**What is required:** Search the records below for "article"; copy each line that has it.
### Provided data
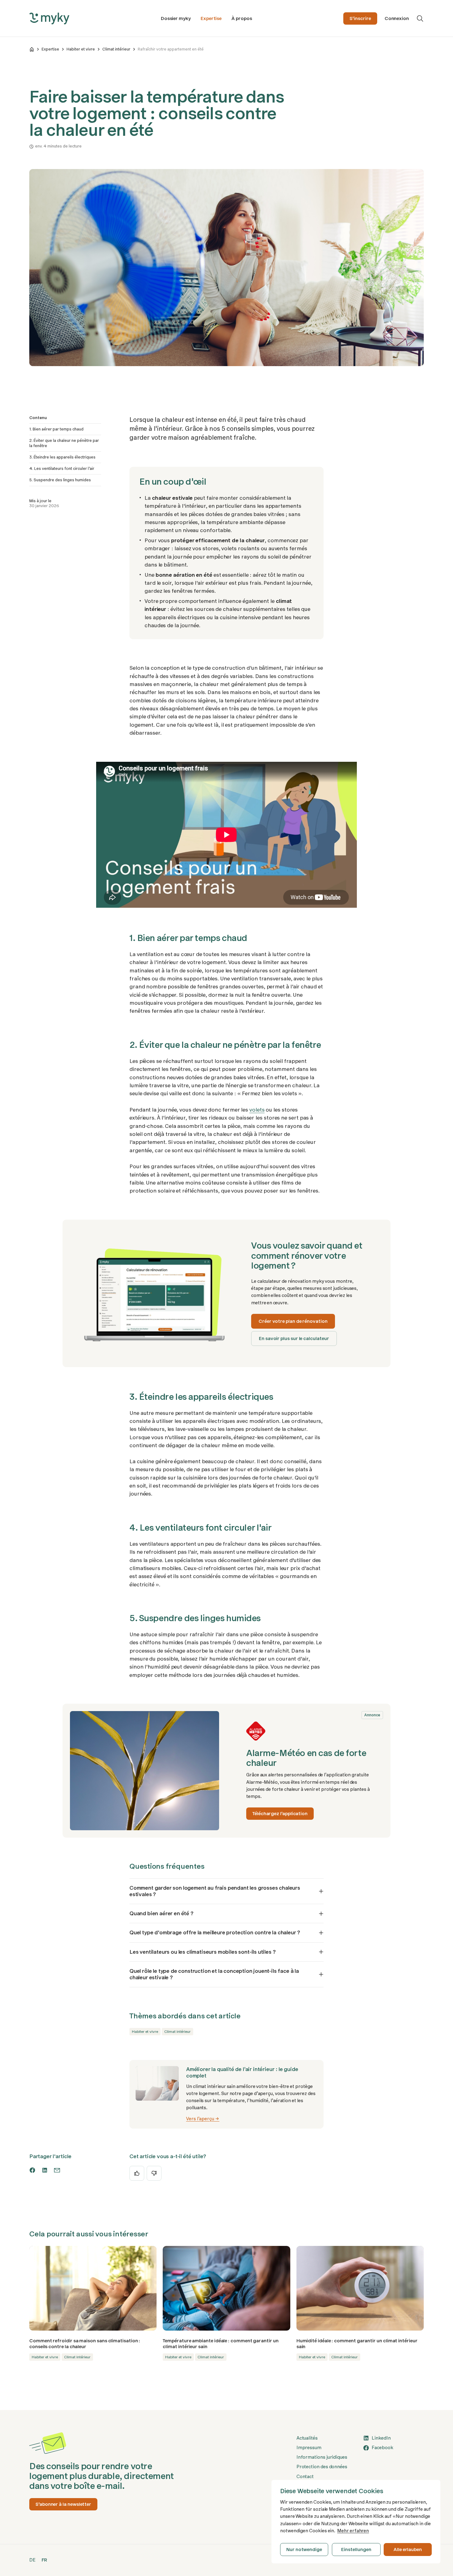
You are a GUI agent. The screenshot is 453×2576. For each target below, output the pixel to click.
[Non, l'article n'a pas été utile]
######
### Provided data
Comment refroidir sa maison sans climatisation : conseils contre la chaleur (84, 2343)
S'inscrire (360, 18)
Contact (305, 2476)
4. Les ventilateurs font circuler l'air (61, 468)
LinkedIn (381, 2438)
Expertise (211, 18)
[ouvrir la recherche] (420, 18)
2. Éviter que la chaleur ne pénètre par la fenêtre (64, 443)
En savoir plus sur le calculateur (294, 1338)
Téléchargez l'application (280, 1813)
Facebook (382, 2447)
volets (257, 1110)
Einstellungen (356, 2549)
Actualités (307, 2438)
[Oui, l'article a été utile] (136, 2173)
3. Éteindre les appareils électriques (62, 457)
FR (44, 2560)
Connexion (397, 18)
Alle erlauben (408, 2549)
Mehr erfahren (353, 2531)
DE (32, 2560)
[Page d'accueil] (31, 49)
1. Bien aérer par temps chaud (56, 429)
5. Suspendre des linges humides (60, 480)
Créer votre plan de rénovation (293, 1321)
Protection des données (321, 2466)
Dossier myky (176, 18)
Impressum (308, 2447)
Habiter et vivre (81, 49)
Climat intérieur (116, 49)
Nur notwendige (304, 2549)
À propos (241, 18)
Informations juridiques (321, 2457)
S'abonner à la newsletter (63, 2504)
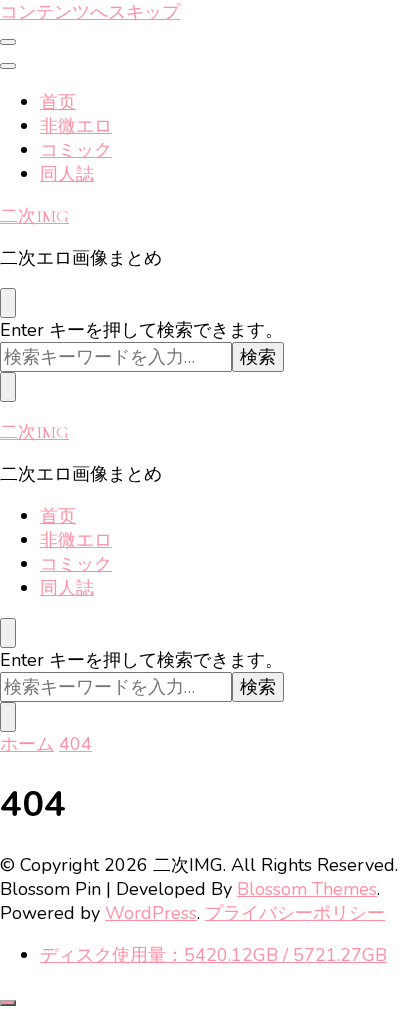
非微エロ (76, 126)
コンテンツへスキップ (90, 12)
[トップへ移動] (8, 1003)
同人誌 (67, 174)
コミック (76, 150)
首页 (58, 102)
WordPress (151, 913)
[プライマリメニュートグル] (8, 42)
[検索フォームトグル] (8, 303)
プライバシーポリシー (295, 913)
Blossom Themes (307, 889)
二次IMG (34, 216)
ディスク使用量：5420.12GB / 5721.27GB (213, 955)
######
### Provided data
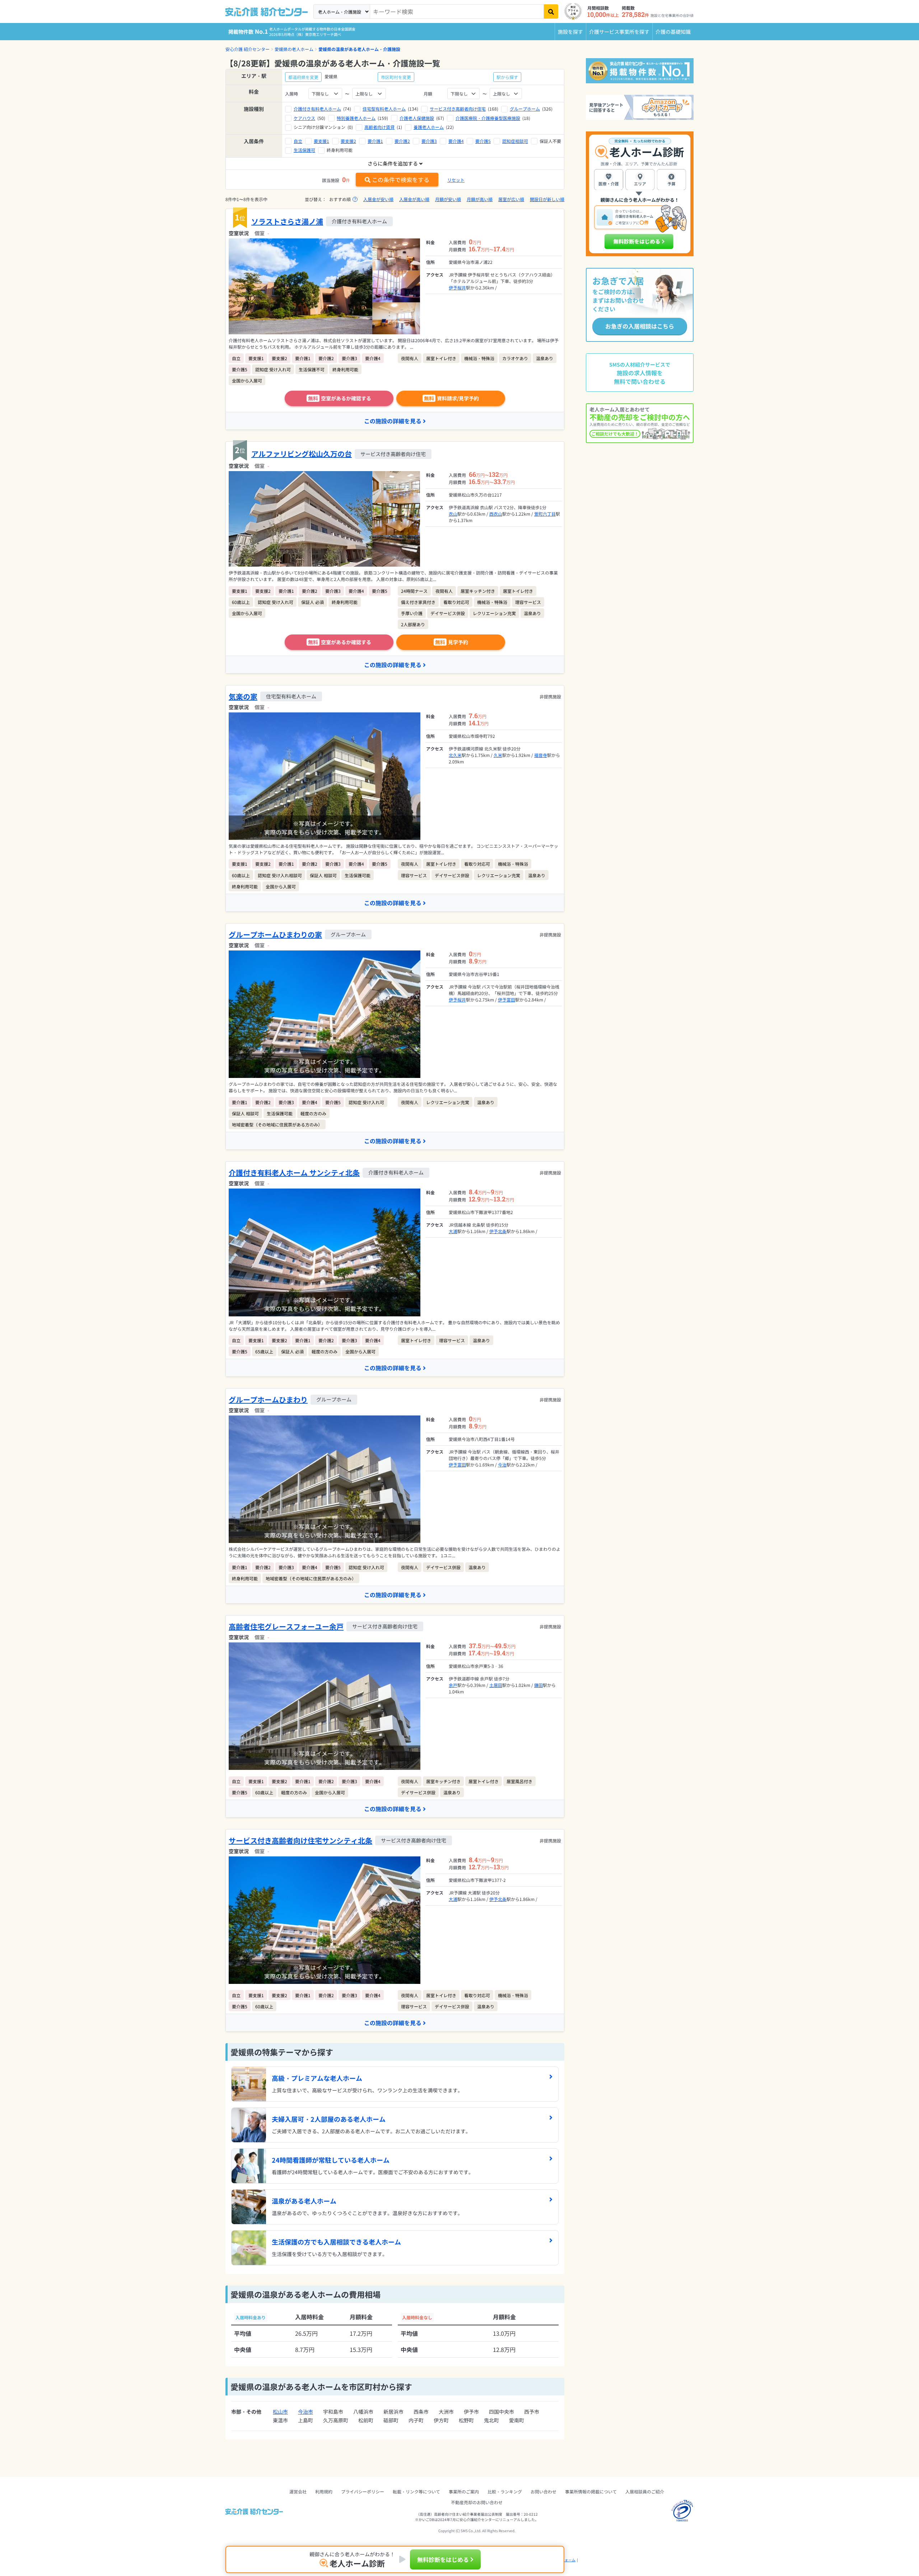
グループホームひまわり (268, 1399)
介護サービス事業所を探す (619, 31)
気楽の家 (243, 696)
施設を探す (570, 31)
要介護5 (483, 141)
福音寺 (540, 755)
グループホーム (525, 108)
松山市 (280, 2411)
######
**Answer box:**
[Non, l'article n'a pas été utile]
[Oui, l'article a été utile] (136, 2173)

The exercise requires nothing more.